Exactly as written, transcribe the lines that run from the one containing "Искусственный интеллект (66, 2048)" to the end of the records below.

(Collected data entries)
───

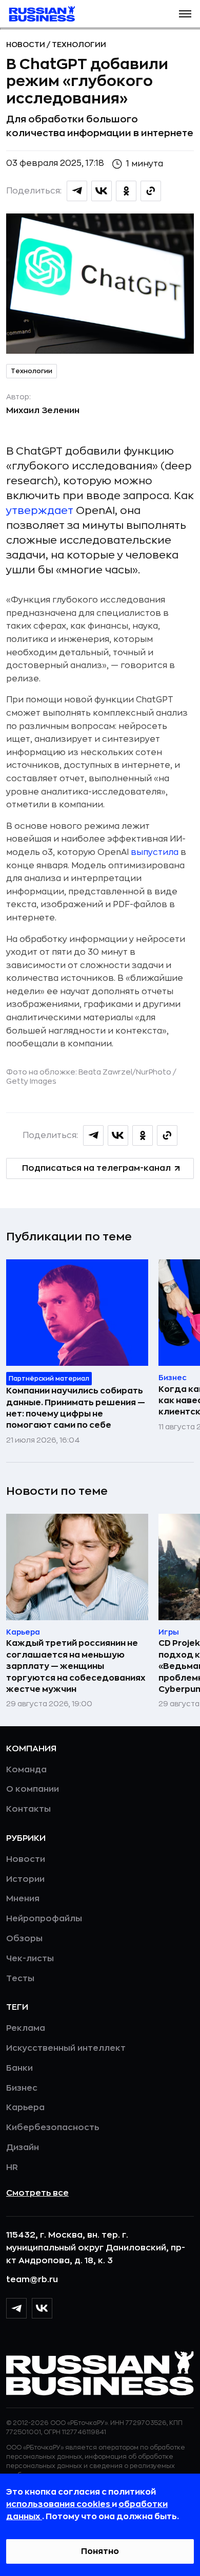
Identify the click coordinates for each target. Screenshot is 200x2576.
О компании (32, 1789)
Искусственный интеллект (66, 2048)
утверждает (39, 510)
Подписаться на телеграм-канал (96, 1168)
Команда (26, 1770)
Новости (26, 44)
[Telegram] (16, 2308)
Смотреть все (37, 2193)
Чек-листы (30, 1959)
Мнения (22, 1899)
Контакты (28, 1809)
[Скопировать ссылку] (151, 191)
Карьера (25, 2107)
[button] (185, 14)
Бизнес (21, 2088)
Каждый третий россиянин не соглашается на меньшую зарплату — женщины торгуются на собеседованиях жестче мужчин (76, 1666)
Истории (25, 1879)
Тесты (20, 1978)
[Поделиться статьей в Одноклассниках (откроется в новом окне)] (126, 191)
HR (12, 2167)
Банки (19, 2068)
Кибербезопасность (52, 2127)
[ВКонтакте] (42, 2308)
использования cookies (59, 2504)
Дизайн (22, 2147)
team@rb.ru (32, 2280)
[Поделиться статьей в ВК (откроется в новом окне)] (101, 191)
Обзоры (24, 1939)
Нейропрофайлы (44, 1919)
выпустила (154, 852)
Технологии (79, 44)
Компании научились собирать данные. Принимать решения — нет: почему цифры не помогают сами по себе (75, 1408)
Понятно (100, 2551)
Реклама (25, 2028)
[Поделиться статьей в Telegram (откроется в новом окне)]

───

» **Solved problem**:
Искусственный интеллект (66, 2048)
утверждает (39, 510)
Подписаться на телеграм-канал (96, 1168)
Команда (26, 1770)
Новости (26, 44)
[Telegram] (16, 2308)
Смотреть все (37, 2193)
Чек-листы (30, 1959)
Мнения (22, 1899)
Контакты (28, 1809)
[Скопировать ссылку] (151, 191)
Карьера (25, 2107)
[button] (185, 14)
Бизнес (21, 2088)
Каждый третий россиянин не соглашается на меньшую зарплату — женщины торгуются на собеседованиях жестче мужчин (76, 1666)
Истории (25, 1879)
Тесты (20, 1978)
[Поделиться статьей в Одноклассниках (откроется в новом окне)] (126, 191)
HR (12, 2167)
Банки (19, 2068)
Кибербезопасность (52, 2127)
[ВКонтакте] (42, 2308)
использования cookies (59, 2504)
Дизайн (22, 2147)
team@rb.ru (32, 2280)
[Поделиться статьей в ВК (откроется в новом окне)] (101, 191)
Обзоры (24, 1939)
Нейропрофайлы (44, 1919)
выпустила (154, 852)
Технологии (79, 44)
Компании научились собирать данные. Принимать решения — нет: почему цифры не помогают сами по себе (75, 1408)
Понятно (100, 2551)
Реклама (25, 2028)
[Поделиться статьей в Telegram (откроется в новом окне)]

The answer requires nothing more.